Nazioni prigioniere

Quasi 35 anni fa, in un raro momento di verità, il presidente Gerald Ford, partecipando a un dibattito elettorale televisivo con il futuro presidente Jimmy Carter, ha negato che i paesi socialisti dell’Europa orientale fossero “nazioni prigioniere” sotto la dominazione sovietica. Ford, non noto per il suo acume politico, ha violato una delle regole ferree delle campagne politiche statunitensi: non negherai una delle “verità” care alla classe dirigente degli Stati Uniti. I media sono piombati su Ford come una tonnellata di mattoni; alcuni [analisti politici] dicono che il suo commento indelicato gli è costato l’elezione. E’ probabile che il maldestro Ford avesse sbagliato nel leggere i suoi appunti o che avesse subito un blocco mentale perchè poco priva aveva firmato un proclama che designava la settimana del 13 luglio 1975 “Settimana delle Nazioni Prigioniere”. Chi rompe l’unità di pensiero che le elite al potere hanno così accanitamente stabilito non sarà facilmente perdonato, anche se il suo atto è involontario.

Nonostante la fine della Guerra Fredda, le verità sacre e inattaccabili sono tuttora una presenza fissa del discorso politico degli Stati Uniti: i politici non possono dire che la stragrande maggioranza dei cubani sostengono il loro governo; devono a tutti costi tacere sulla situazione disperata del popolo palestinese – le privazioni e sofferenze che subiscono; l’accusa di terrorismo può solo essere usata per atti contro l’imperialismo; e si parte dal presupposto che la proprietà privata dei beni è sempre da preferire alla proprietà collettiva. Questi sono i comandamenti teologici di un paese che strombazza il suo impegno a garantire la libertà di pensiero.

Le vere nazioni prigioniere

Benché la nozione di “nazioni prigioniere” fosse una di quelle idee ridicole nate dalle menti maligne dei fautori della Guerra Fredda, sarebbe ora il momento opportuno per darle un’applicazione precisa ed appropriata, generando una di quelle ironie sublimi che farebbero sorridere il vecchio maestro, Karl Marx.  Sulla scia delle onde più distruttive della crisi economica, molte nazioni si sono ritrovate con un debito pubblico astronomico.
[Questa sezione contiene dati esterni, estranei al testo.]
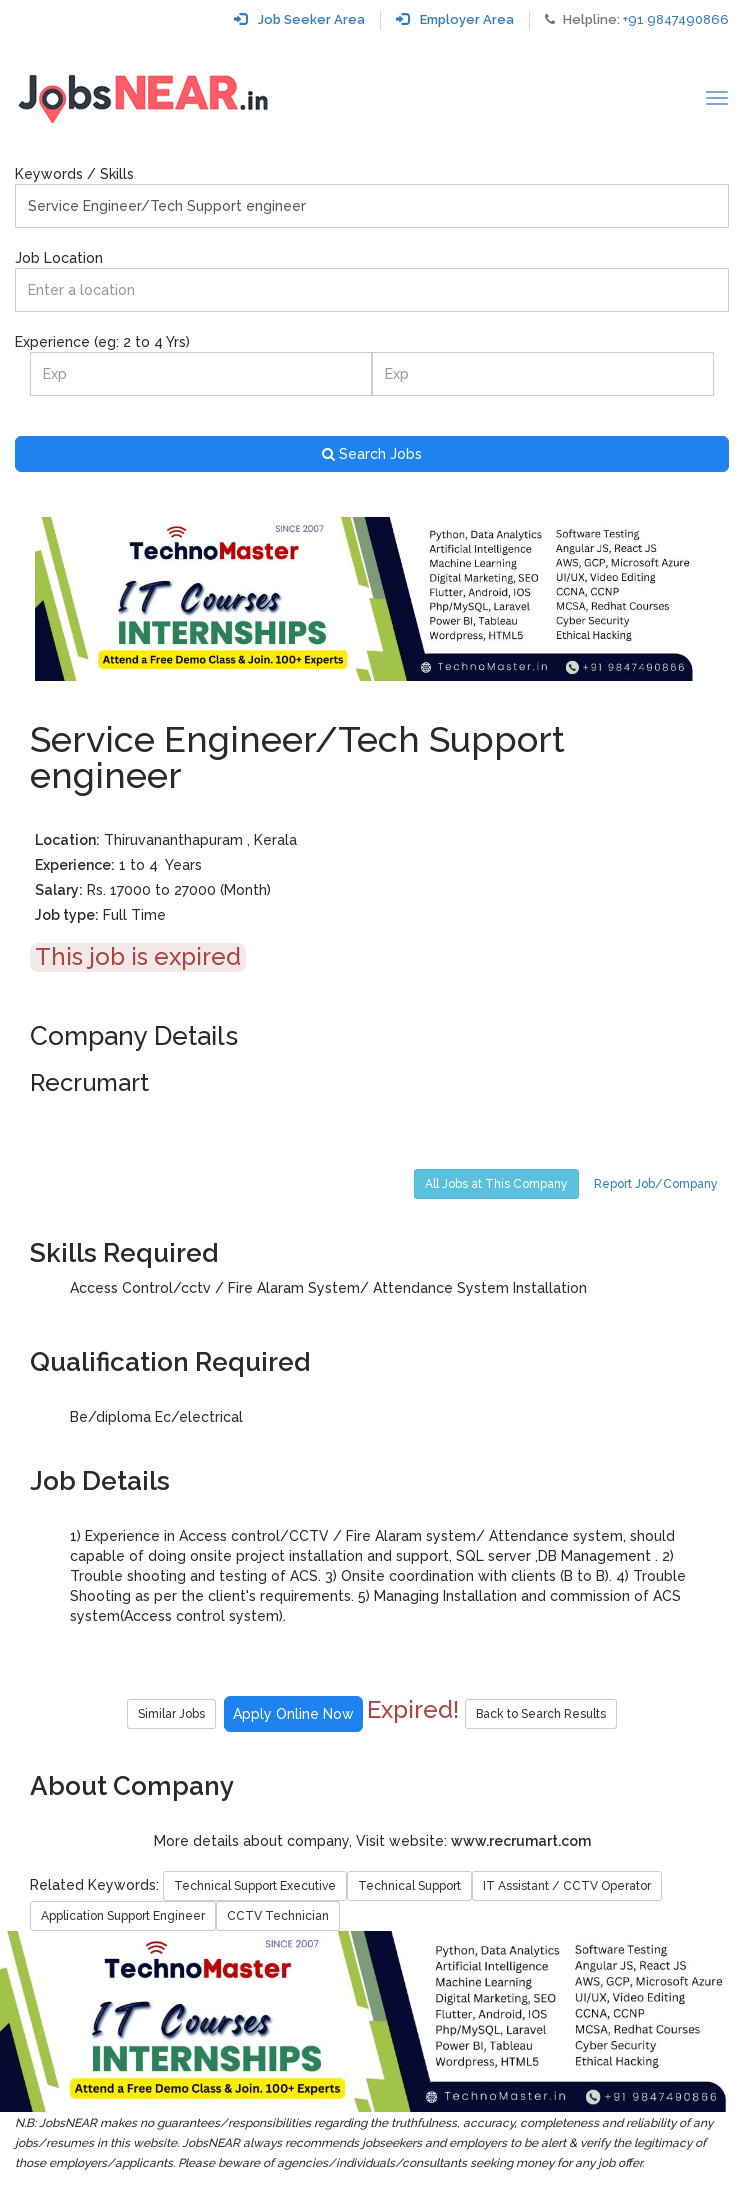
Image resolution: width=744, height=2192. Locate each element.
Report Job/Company (656, 1184)
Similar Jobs (171, 1714)
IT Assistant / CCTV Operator (567, 1886)
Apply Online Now (293, 1714)
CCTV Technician (278, 1916)
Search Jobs (372, 454)
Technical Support (409, 1886)
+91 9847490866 (676, 19)
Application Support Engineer (123, 1916)
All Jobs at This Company (496, 1184)
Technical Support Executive (255, 1886)
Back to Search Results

Salvataggi, stimoli alla spesa e ricavi sostanzialmente ridotti hanno reso il loro debito pubblico drammaticamente più alto, ad eccezione di quei pochi paesi con riserve sufficienti. In termini reali, l’assunzione del debito è stata la ricetta – l’unica ricetta –  per sopravvivere ad una spirale mortale in accelerazione del sistema capitalista.

Ma in un paese capitalista nella rete di un sistema capitalistico globale, l’indebitamento indica una relazione intima tra debitori e creditori, un rapporto che è facile preda delle banche internazionali, degli hedge fund e, per chi impone il capitalismo a livello globale, del Fondo Monetario Internazionale e della Banca Mondiale.

Il gruppo dei paesi più deboli e meno sviluppati dell’Unione Europea è stato uno dei bersagli più vulnerabili della predazione finanziaria. Quando nel 1993 l’Unione è nata dalla CEE (Comunità Economica Europea), l’Irlanda, la Spagna, il Portogallo e la Grecia erano gli ultimi arrivati ed erano i fratelli poveri tra i paesi più sviluppati dell’UE come la Germania Occidentale, la Francia, l’Italia e le altri nazioni del nord che avevano fondato la CEE. C’era moltissima pressione su questi paesi affinché raggiunsero un livello “europeo” di sviluppo e di tenore di vita. Diventando stati membri, hanno avuto come vantaggio l’apertura dei mercati e l’accesso al capitale. I loro stipendi relativamente bassi hanno dato loro un modesto vantaggio competitivo all’interno dell’Unione. Nonostante questo “vantaggio”, sono rimasti i paesi più arretrati dell’Europa – più destinazioni di vacanza pittoreschi per i ricchi che giganti economici.

Con la creazione di una moneta unica, l’euro, nel 1999, e la creazione della Banca Centrale Europea, le relazioni economiche tra i membri sono state riordinate. La moneta comune ha imposto la resa della sovranità individuale sulla politica monetaria, eliminando la capacità di un singolo Stato di regolare i tassi di cambio rispetto ad altre valute. Inoltre, la partecipazione nella zona euro si basava su una rigida serie di parametri economici (neo-liberali) stabiliti dal Trattato di Maastricht. Sono stati imposti anche dei vincoli normativi. In pratica, i paesi hanno ceduto in grande misura la loro sovranità per far parte del super-stato, l’Unione europea, con le economie più deboli che cedevano il proprio destino economico alle super-potenze del Nord Europa. Per i paesi meno sviluppati, diventare membro della zona euro ha consentito ai governi conservatori di imporre modifiche neo-liberali, giustificate dalla promessa di prosperità di cui godevano gli Stati membri più ricchi. L’Irlanda ha concesso sussidi e ridotto le imposte alle imprese e ai ricchi in modo da attirare multinazionali che sfruttassero una classe operaia istruita ma a basso salario. La Grecia ha venduto beni pubblici per la somma di 11,1% del PIL tra il 1998 e il 2003. Entrambe le nazioni sono state lodate come esempi.

Solo i comunisti e la sinistra anti-capitalista avevano previsto il pericolo inerente nel cedere la sovranità individuale ai poteri dominanti in Europa.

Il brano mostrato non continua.